Joel Baraka found that the Bezos Scholars Program, run by the Bezos Family Foundation and hosted by the Aspen Institute, helped him prepare for his college journey. He was one of five students from his high school selected to participate in the Aspen Ideas Festival in 2017. (It was his first-ever time in the US — “The first two days I could barely breathe, the altitude was too much.”) The program continued to help over the next year, assisting with his college applications and even providing a recommendation.

“They would tell us about the US culture,” he says. “It helped me so much in handling the application process.”

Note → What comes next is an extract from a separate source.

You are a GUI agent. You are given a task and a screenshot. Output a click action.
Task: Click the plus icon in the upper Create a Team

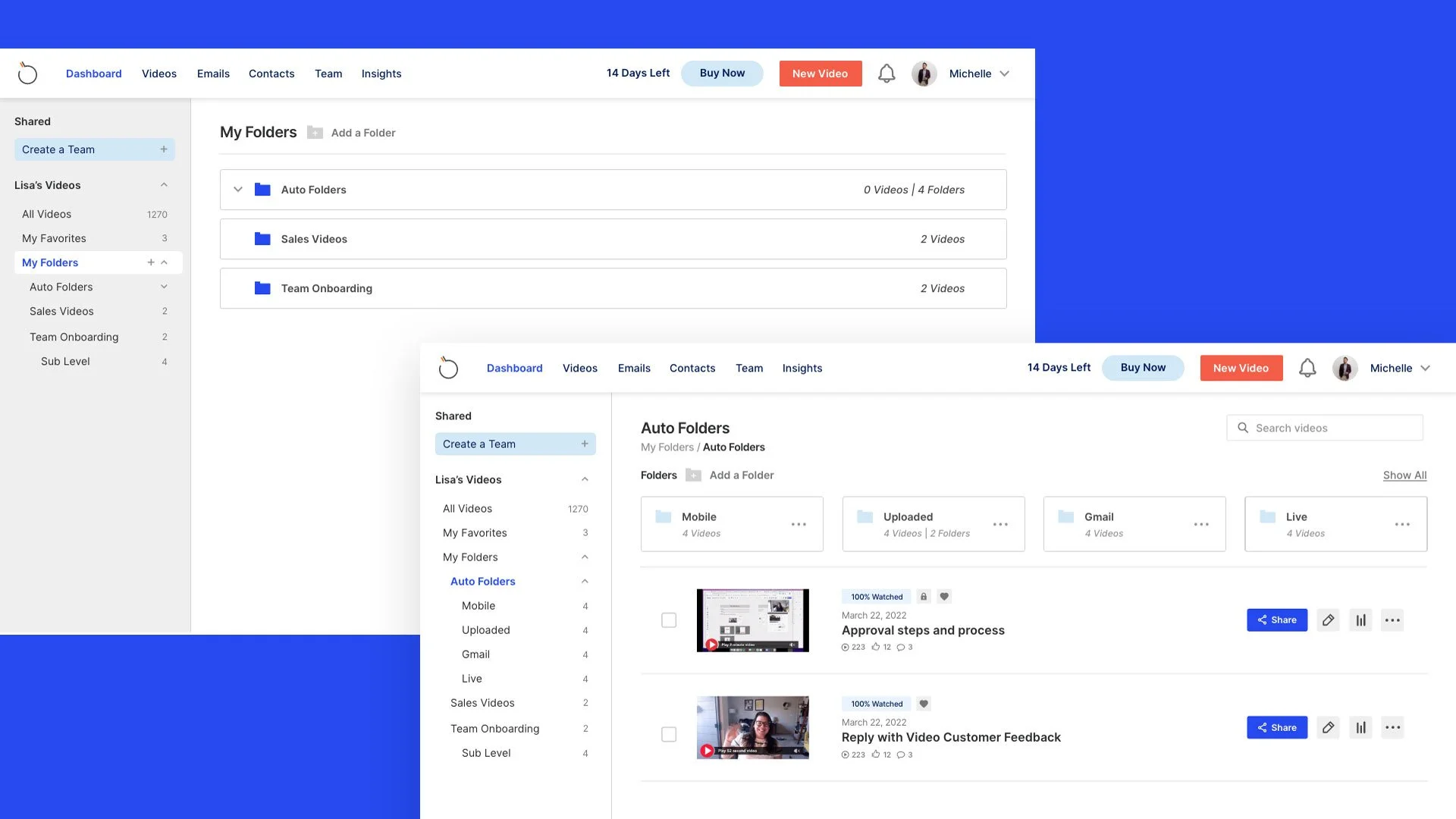point(164,149)
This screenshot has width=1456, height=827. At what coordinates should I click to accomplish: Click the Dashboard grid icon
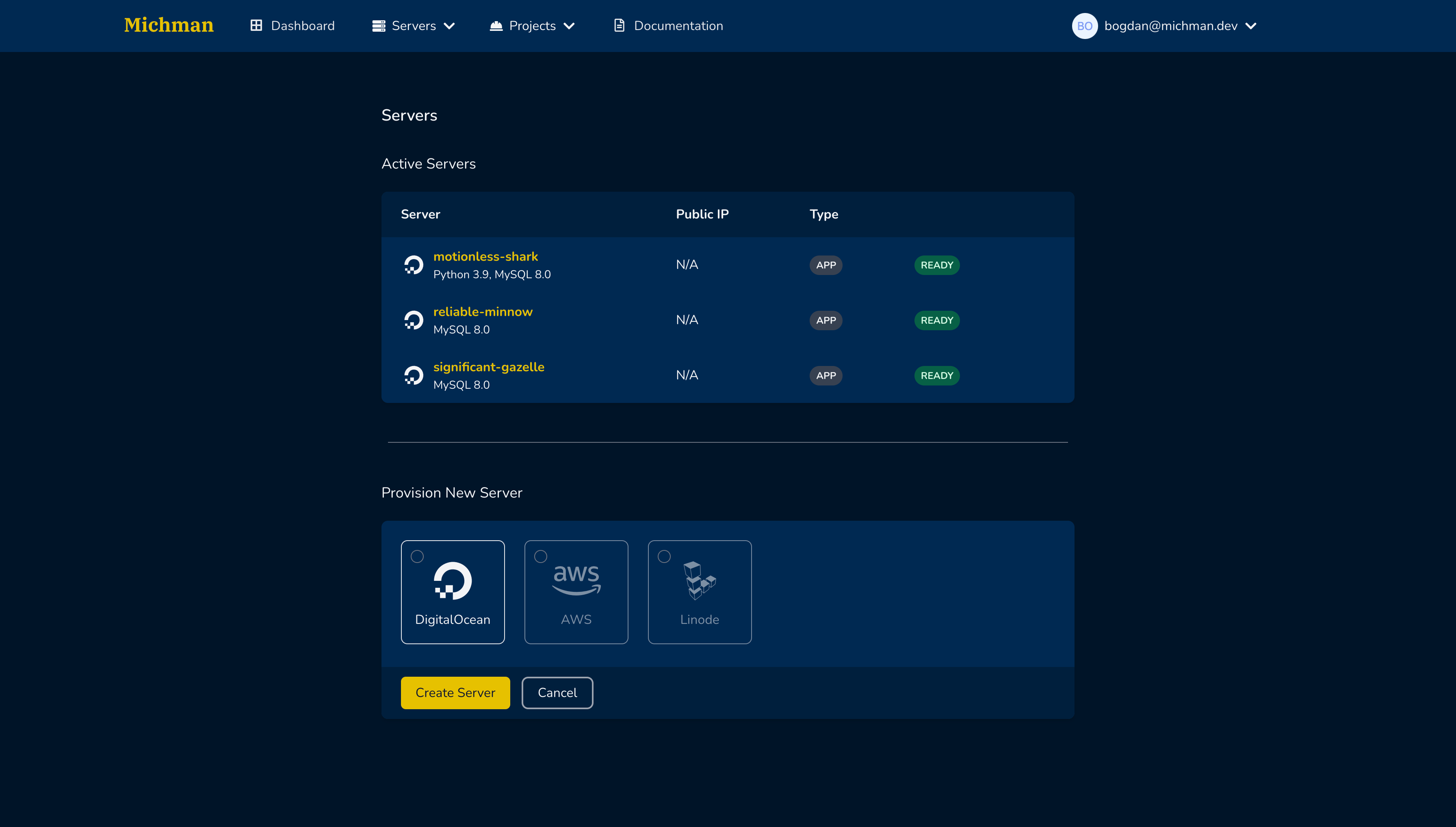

Pomona College President G. Gabrielle Starr knows that to help a first-generation student succeed is to help an entire family—so she invites families to dinner during new student orientation to show them how the school works and make them more comfortable about sending their children away.

If we believe that education really is access to opportunity, it has to be reaching every kind of student, It’s an engine of prosperity for an entire family. You can only be first generation once.

After he got into the University of Wisconsin, the Bezos Family Foundation sent Baraka books and games to help him relieve stress and checked in regularly. “I feel like I have family,” he says, “and someone to contact if I have any problems.”

Outside of occasionally forgetting he needs a hat when venturing out into the Wisconsin cold, Baraka has adapted to college life. He’s studying civil engineering and showing up to classes on time, if not early. But he knows there are many first-generation students or potential students who haven’t been afforded the same opportunities. With enough support from schools and organizations like the Aspen Institute, first-gen students won’t have to walk any farther than their peers to get their diplomas.